THE TASK:
Starting from the first line below, count the lines carrying the string "agent" and answer with the count by itself.

STUDY MATERIAL:

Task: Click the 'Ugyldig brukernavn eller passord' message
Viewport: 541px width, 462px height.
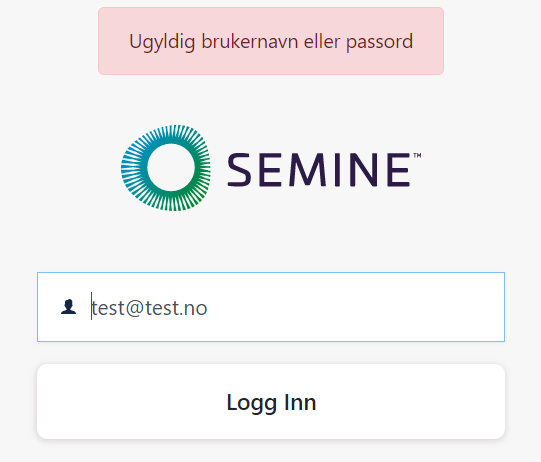Action: pyautogui.click(x=271, y=42)
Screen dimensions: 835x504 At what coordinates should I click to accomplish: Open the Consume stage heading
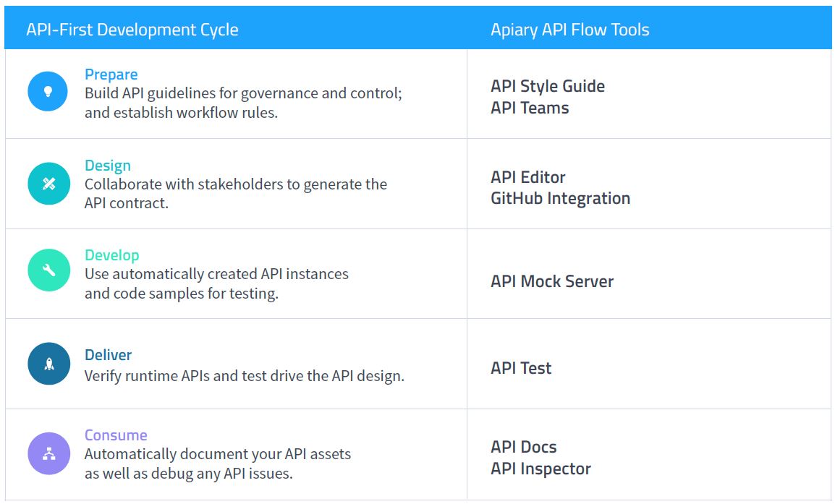tap(116, 435)
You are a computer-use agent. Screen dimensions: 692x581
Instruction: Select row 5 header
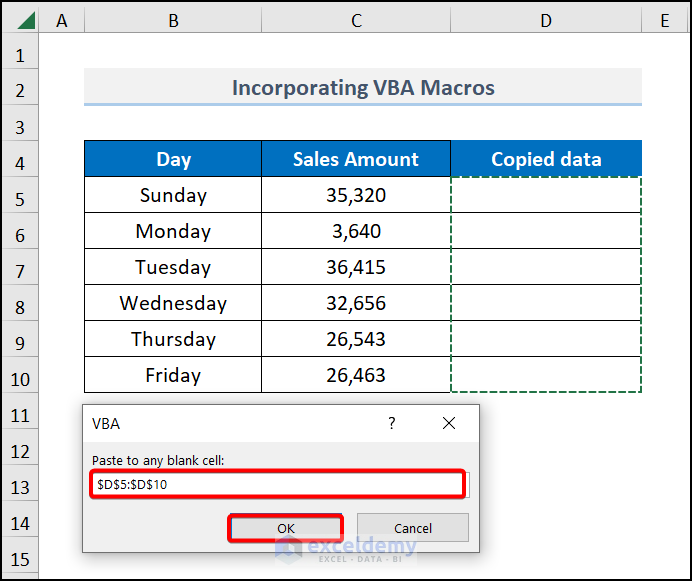click(x=21, y=196)
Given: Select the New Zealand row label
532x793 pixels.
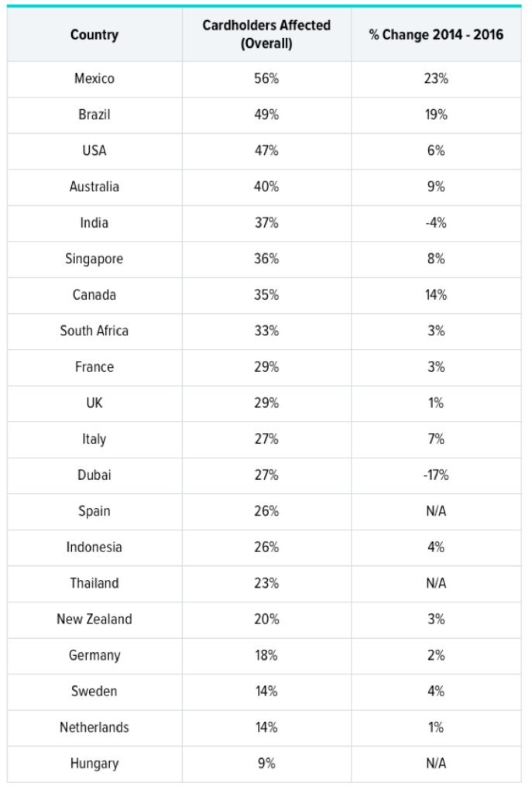Looking at the screenshot, I should click(94, 619).
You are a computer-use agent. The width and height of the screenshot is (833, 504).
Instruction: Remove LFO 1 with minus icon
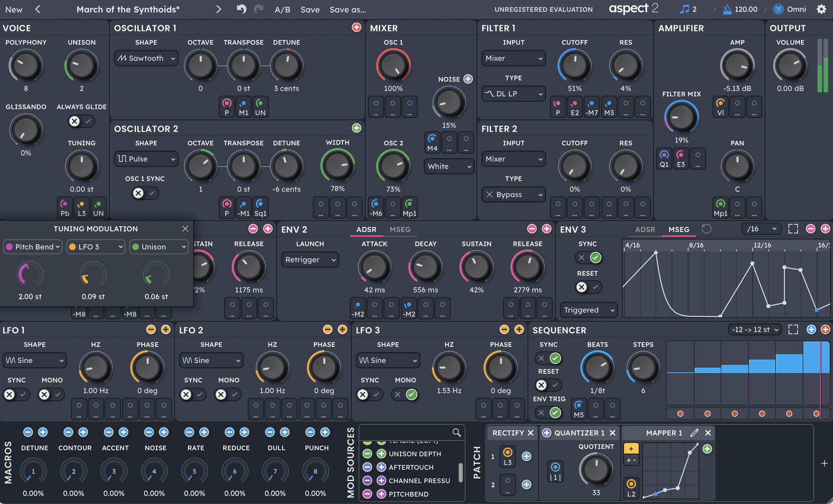(x=151, y=330)
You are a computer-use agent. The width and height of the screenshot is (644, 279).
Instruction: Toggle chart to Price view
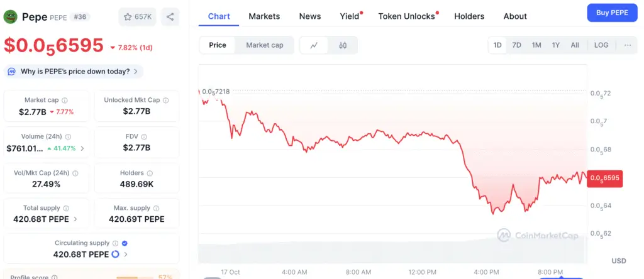pos(218,45)
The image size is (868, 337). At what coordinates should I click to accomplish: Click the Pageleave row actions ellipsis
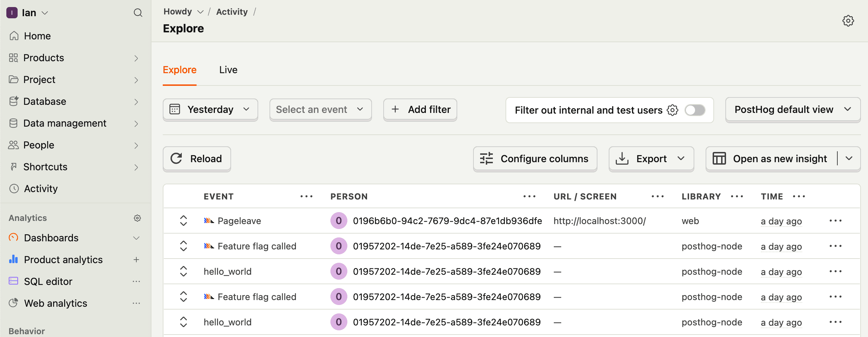pos(835,221)
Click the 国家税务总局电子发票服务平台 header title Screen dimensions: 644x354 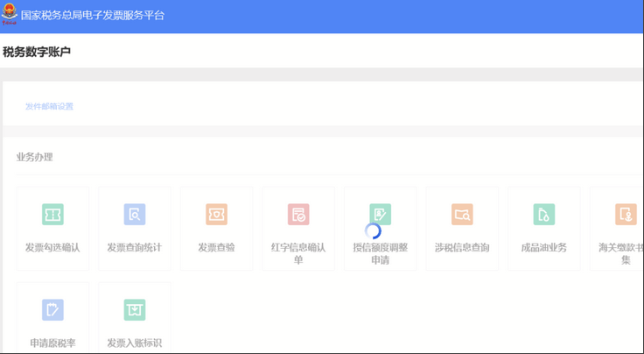coord(92,16)
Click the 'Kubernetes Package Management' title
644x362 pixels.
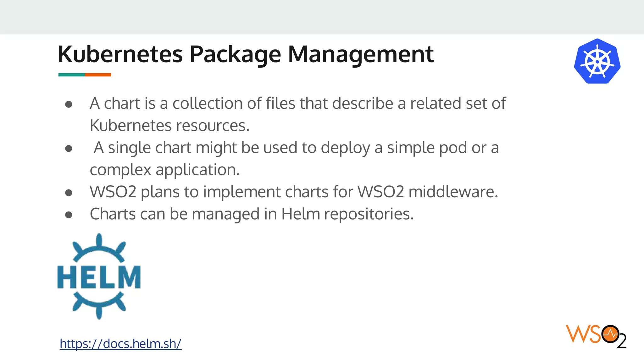(x=246, y=54)
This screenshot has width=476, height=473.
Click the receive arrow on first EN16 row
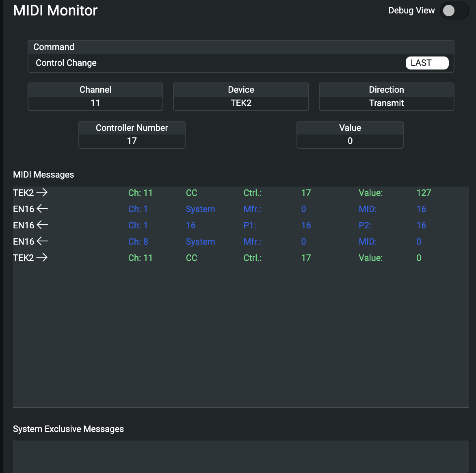[42, 209]
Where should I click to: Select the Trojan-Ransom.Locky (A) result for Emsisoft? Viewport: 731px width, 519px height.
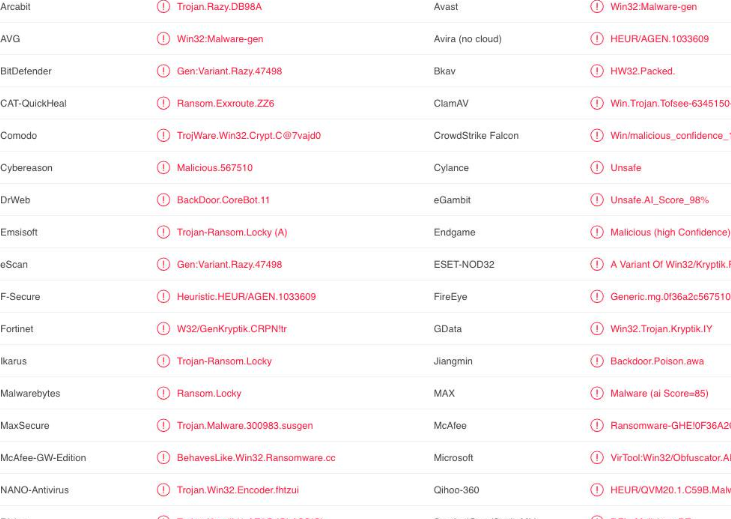tap(231, 232)
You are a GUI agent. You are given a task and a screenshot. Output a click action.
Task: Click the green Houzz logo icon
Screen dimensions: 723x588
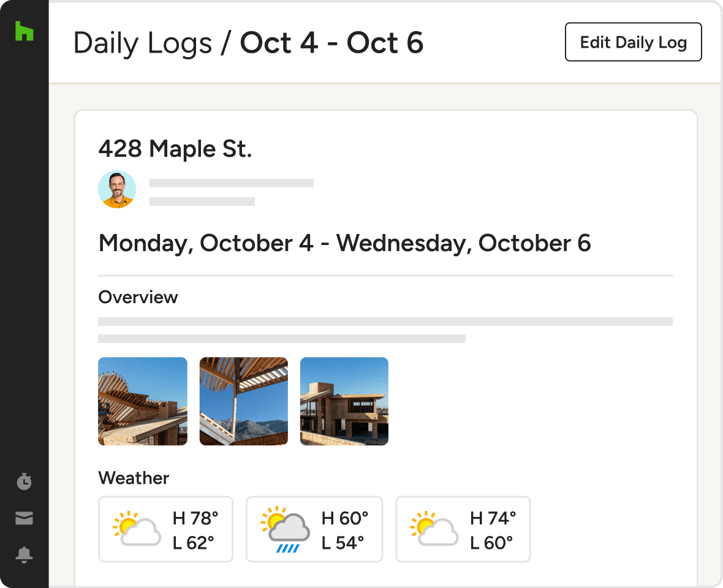point(24,31)
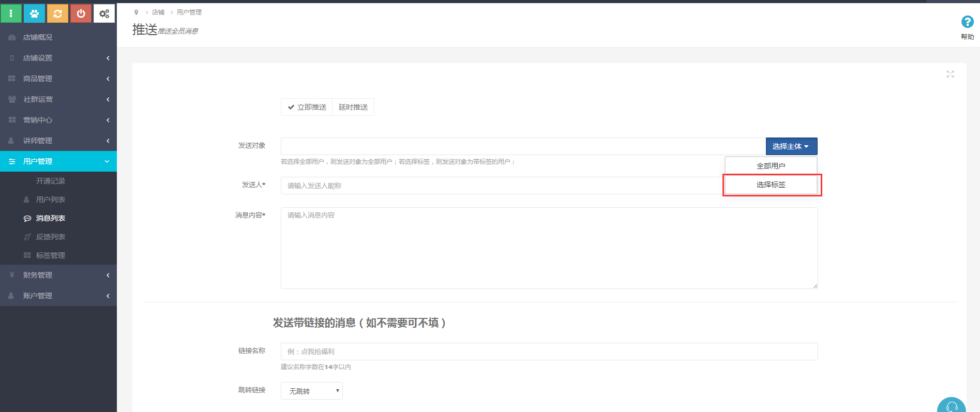The height and width of the screenshot is (412, 980).
Task: Open the 跳转链接 select box
Action: coord(312,391)
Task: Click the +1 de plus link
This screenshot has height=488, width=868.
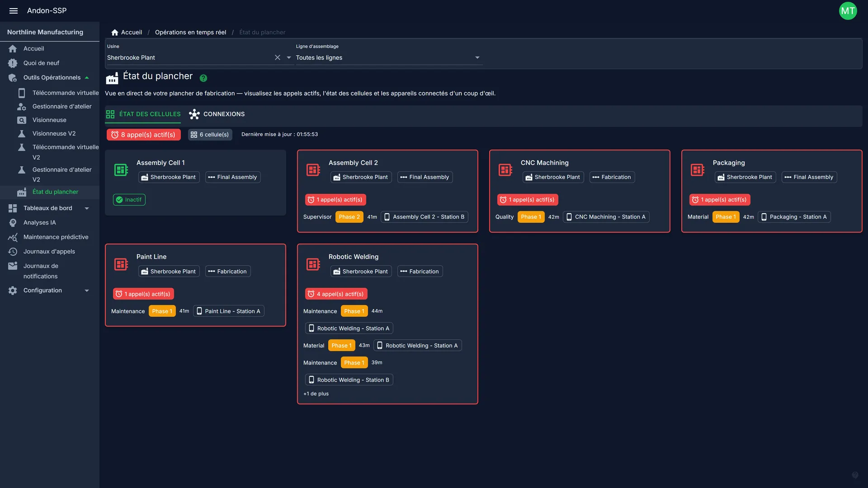Action: point(316,394)
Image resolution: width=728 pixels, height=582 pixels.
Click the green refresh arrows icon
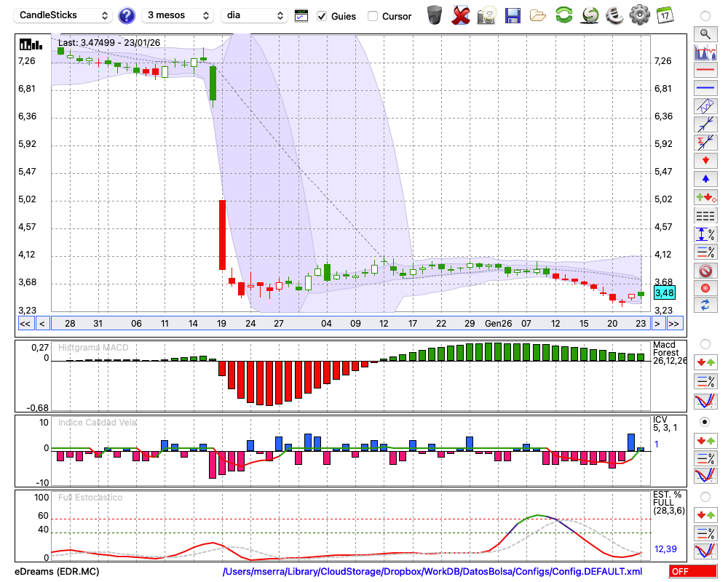click(x=563, y=15)
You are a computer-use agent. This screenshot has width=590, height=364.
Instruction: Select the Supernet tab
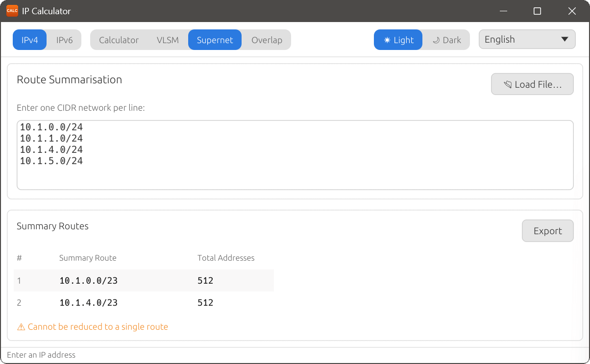pyautogui.click(x=215, y=40)
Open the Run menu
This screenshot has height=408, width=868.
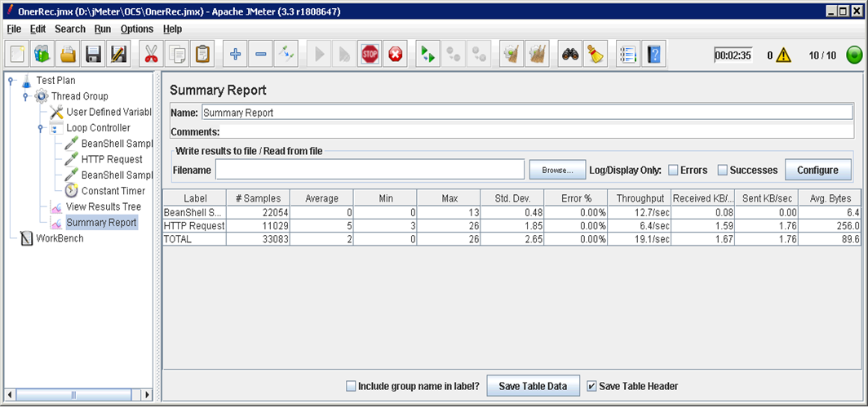(102, 29)
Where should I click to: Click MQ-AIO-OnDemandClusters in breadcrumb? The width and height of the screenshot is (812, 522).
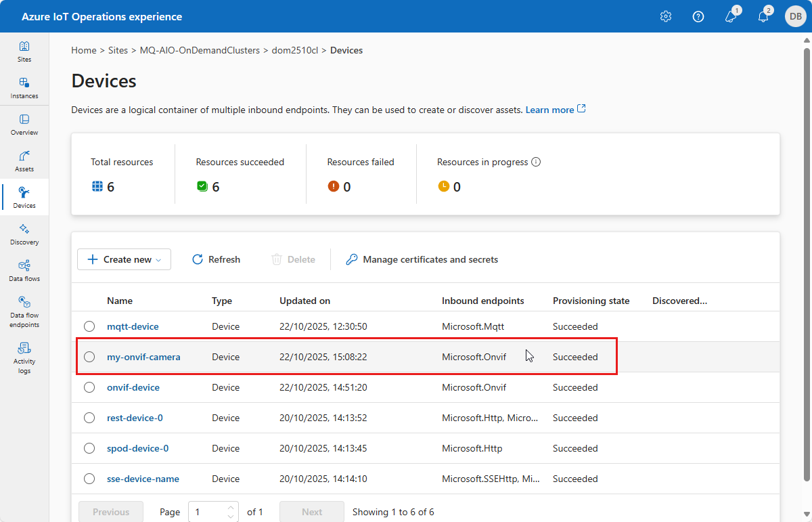coord(200,51)
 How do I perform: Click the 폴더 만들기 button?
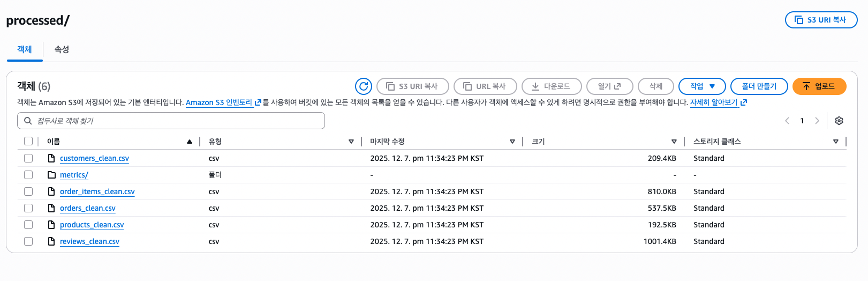[759, 86]
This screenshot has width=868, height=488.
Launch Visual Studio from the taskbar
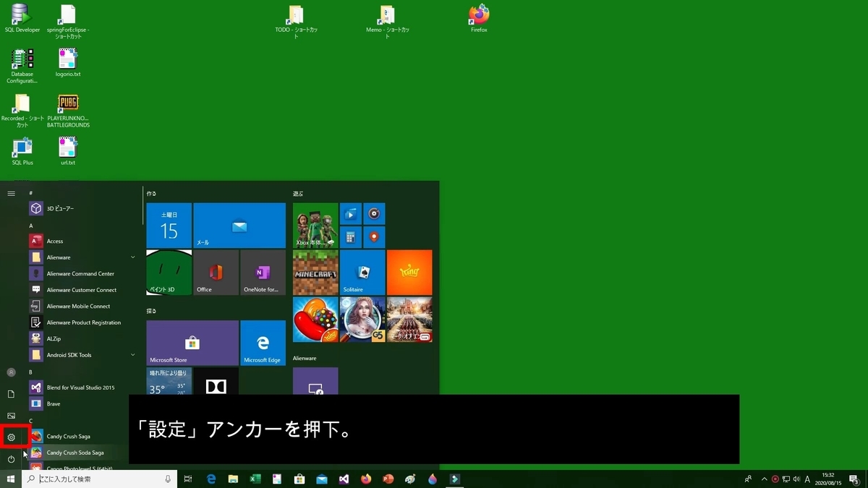point(344,479)
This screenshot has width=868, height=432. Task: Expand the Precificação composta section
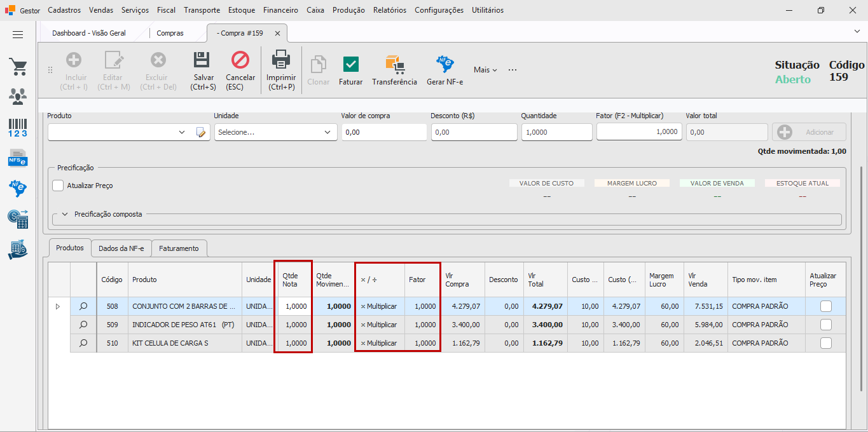tap(65, 214)

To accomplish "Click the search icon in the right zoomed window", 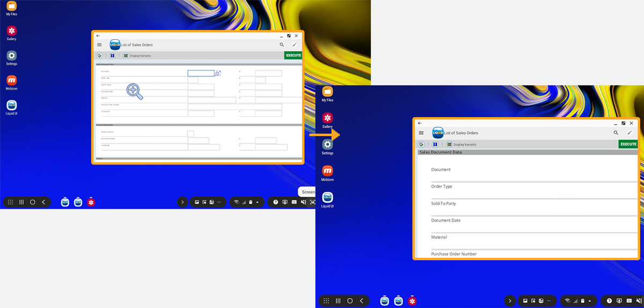I will [616, 133].
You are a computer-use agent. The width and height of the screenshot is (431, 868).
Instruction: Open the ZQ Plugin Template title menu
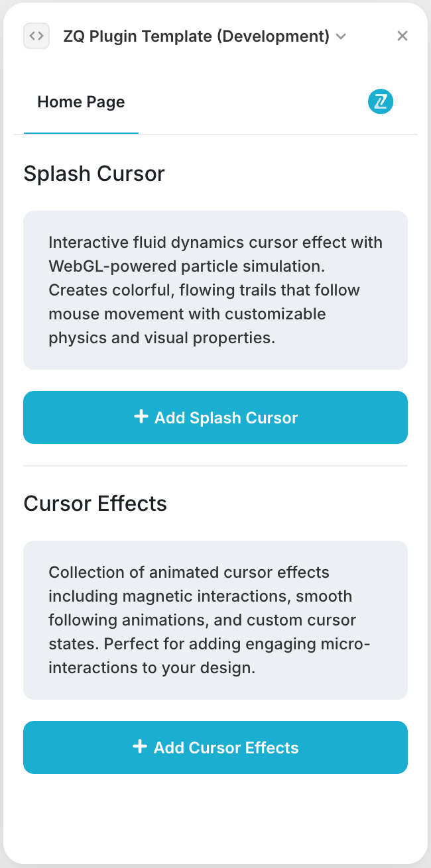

EXPECTED ANSWER:
6